Problem statement = Add 36 to every coordinate number in the answers of the part of the entries that opens with the line containing "Task: Select the ACTIVE ATTACKS box" and runs through the end of the entries, then write out every line of that part again, not only the answers. Leave the pictures out.

Supplied data =

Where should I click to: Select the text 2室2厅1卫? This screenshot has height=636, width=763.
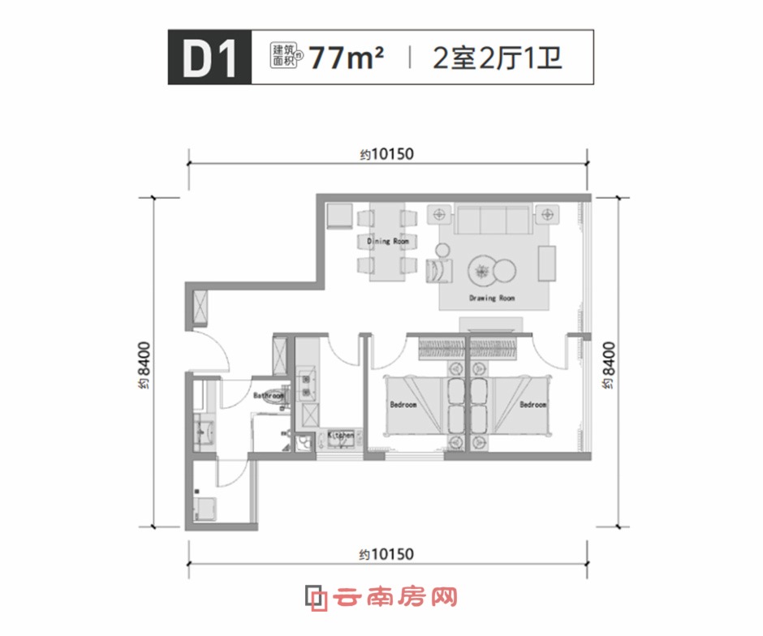coord(498,58)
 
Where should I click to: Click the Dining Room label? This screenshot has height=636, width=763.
coord(388,241)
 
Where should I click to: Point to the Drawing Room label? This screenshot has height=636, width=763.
coord(492,299)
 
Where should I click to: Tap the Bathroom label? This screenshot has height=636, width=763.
coord(268,396)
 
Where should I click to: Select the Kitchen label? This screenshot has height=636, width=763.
coord(341,436)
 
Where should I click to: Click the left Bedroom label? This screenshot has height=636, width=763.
coord(403,405)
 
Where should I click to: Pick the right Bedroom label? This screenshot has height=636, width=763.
coord(533,405)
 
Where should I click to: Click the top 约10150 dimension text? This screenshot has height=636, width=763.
coord(387,155)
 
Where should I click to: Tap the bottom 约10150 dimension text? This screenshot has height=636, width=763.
coord(387,555)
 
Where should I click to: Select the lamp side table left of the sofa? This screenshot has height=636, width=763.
coord(441,215)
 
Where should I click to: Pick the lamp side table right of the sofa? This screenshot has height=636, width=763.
coord(546,215)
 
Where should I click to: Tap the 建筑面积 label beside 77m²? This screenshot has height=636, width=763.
coord(287,58)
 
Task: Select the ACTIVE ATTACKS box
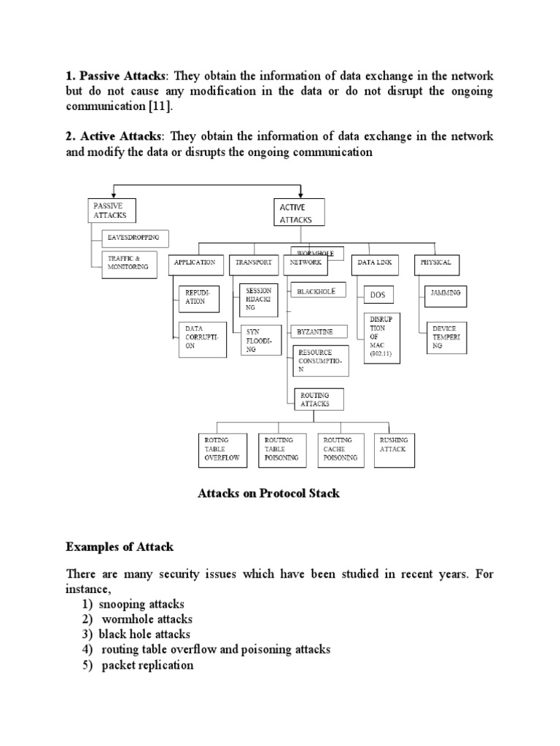pos(299,213)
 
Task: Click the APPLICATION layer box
pos(195,262)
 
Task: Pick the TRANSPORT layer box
pos(254,262)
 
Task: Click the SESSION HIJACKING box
pos(259,299)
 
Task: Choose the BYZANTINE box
pos(316,331)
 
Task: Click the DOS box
pos(378,294)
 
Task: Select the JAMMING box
pos(445,294)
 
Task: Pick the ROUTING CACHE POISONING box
pos(340,449)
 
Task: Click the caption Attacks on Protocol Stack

Reply =
Task: Select the ACTIVE ATTACKS box
pos(335,249)
 
Task: Click the APPLICATION layer box
pos(231,298)
 
Task: Pick the TRANSPORT layer box
pos(290,298)
 
Task: Click the SESSION HIJACKING box
pos(295,335)
 
Task: Choose the BYZANTINE box
pos(352,367)
 
Task: Click the DOS box
pos(414,330)
 
Task: Select the JAMMING box
pos(481,330)
 
Task: Pick the ROUTING CACHE POISONING box
pos(376,485)
 
Task: Click the caption Attacks on Protocol Stack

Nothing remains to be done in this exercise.